For the latest in accessories, pop into Myriad. It’s the latest boutique from Erica Heald, who owns clothing shop Perlé around the corner. Her lineup includes shoes, handmade jewelry from California artisans, plus giftable pampering products. “My goal is top-notch customer service,” said Heald. “No matter what you’re wearing, or if you have a lot or a little to spend. We wanted to break that boutique mold.” Expect to see lots of gold and warm metals, tortoise, turquoise, oversized hoops, and long delicate necklaces perfect for layering: Love Heals, a fam- ily-owned brand from Ojai that specializes in charm necklaces and wire-wrapped gemstones and pearls. The brand donates a portion of each sale to planting fruit trees in African villages, as well as another charity that funds vitamins for children during their first year. Heald looks forward to hosting sip and shop evenings and trunk shows for local artisans. “We use the business as a platform to support the community,” she said.
It’s hard to miss Taub Family Outpost, an imposing white building with black trim that dominates the corner of First Street West and West Napa. Owner Linda Taub, comes from a family of restaurateurs, and her family runs a wine import business, so she knows hospitality.
The three-story space includes a coffee and tea bar with baked goods, a wine shop, seated dining, and an upstairs lounge and a speakeasy space with a private entrance called The Beacon. They had the misfortune of opening as the pandemic shelter-in-place started. Still, they’ve been doing brisk business from a takeout window.
“Comfort food has been the biggest hit, everything from a dry-aged burger to our fried chicken has been popular,” Chef Trevor Anderson said. The chicken is brined before being fried and paired with a salad of organic field greens, strawberries, and pickled onions. Anderson’s resume includes stints at the acclaimed Farmhouse in Forestville and Peter Lowell’s in Sebastopol.
They source produce, sustainable meats, honey, and flavored salts from local farms through FEED Sonoma, which connects small farms and ranchers with restaurants and families who want to buy their produce. Taub’s son supplies them with tomatoes, squash, apples, persimmons, and eggs from his Saracina Winery in Hopland.

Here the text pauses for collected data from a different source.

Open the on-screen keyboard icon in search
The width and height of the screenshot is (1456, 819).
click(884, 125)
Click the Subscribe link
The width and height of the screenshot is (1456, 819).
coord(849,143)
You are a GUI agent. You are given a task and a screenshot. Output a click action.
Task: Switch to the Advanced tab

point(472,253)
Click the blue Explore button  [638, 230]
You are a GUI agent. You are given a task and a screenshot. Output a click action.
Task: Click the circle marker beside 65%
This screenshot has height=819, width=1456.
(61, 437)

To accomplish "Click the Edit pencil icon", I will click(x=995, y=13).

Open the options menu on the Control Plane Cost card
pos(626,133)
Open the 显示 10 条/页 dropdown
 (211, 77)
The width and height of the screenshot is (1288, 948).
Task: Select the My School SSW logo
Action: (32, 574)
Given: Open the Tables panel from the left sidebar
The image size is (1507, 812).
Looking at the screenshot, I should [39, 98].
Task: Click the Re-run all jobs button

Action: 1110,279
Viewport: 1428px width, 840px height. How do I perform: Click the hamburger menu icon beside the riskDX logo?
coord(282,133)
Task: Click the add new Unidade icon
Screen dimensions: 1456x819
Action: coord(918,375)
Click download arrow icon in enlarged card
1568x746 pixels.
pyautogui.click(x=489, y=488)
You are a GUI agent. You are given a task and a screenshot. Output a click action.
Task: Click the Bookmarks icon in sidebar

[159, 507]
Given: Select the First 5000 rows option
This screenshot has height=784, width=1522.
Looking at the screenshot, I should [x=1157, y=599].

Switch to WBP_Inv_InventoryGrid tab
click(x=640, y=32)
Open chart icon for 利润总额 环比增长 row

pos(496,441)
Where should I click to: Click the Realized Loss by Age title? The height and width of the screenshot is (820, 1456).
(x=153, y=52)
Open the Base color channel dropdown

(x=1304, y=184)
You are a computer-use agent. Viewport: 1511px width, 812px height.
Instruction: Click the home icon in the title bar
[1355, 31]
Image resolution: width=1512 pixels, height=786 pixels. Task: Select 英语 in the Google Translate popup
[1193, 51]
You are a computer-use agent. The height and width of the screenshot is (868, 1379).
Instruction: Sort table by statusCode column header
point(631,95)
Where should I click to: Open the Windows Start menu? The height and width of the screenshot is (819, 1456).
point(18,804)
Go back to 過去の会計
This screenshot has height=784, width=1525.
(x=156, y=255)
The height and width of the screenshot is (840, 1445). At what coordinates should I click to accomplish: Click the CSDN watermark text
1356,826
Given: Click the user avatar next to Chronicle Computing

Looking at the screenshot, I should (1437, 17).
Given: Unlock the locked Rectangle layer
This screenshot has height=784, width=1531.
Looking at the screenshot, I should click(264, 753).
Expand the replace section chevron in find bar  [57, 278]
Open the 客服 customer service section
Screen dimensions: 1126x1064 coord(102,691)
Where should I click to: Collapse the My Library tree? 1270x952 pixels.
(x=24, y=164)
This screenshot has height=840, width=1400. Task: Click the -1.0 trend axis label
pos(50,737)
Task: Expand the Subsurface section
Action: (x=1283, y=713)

Interesting local wines paired with seasonal foods drive the experience at Valley, which opened late this spring. The four owners all met working at Scribe Winery, where the tasting includes a multi-course lunch sourced from the garden. Partners Lauren Feldman and Tanner Walle run the front of the house, while Emma Lipp and Stephanie Reagor hold it down in the kitchen.
Their combined experience includes stints at acclaimed restaurants, including Husk Nashville, Blackbird in Chicago, plus Terroir and Marlowe in New York. They’re bringing fresh, big-city ideas to their all-day menu. Think flawless New York bagels, bar bites like a perfectly cooked egg with chili crunch, artisan bread with cured sardines, and entrees such as schmaltzy chicken with crispy rice. “It’s going to be crave-able and delectable stuff you want to eat when you’re drinking fun wine,” Feldman said. “It’s California cuisine, but we’re bringing more of a Brooklyn comfort element.” Besides local natural wines, including their own pétillant naturel sparkling wine, they’ll stock international discoveries. Valley is in an original adobe that feels cozy and cave-like in front, with touches of natural wood, and light and warmth coming from the open kitchen that’s painted a warm mauve. Cactuses and succulents adorn the back patio, which also boasts a cabaña-covered table. They’re excited that the Chamber of Commerce is encouraging restaurants to seat guests on the Plaza. “We may end up letting people take picnic baskets over there,” Feldman said. “It’s got great shade when it’s hot.”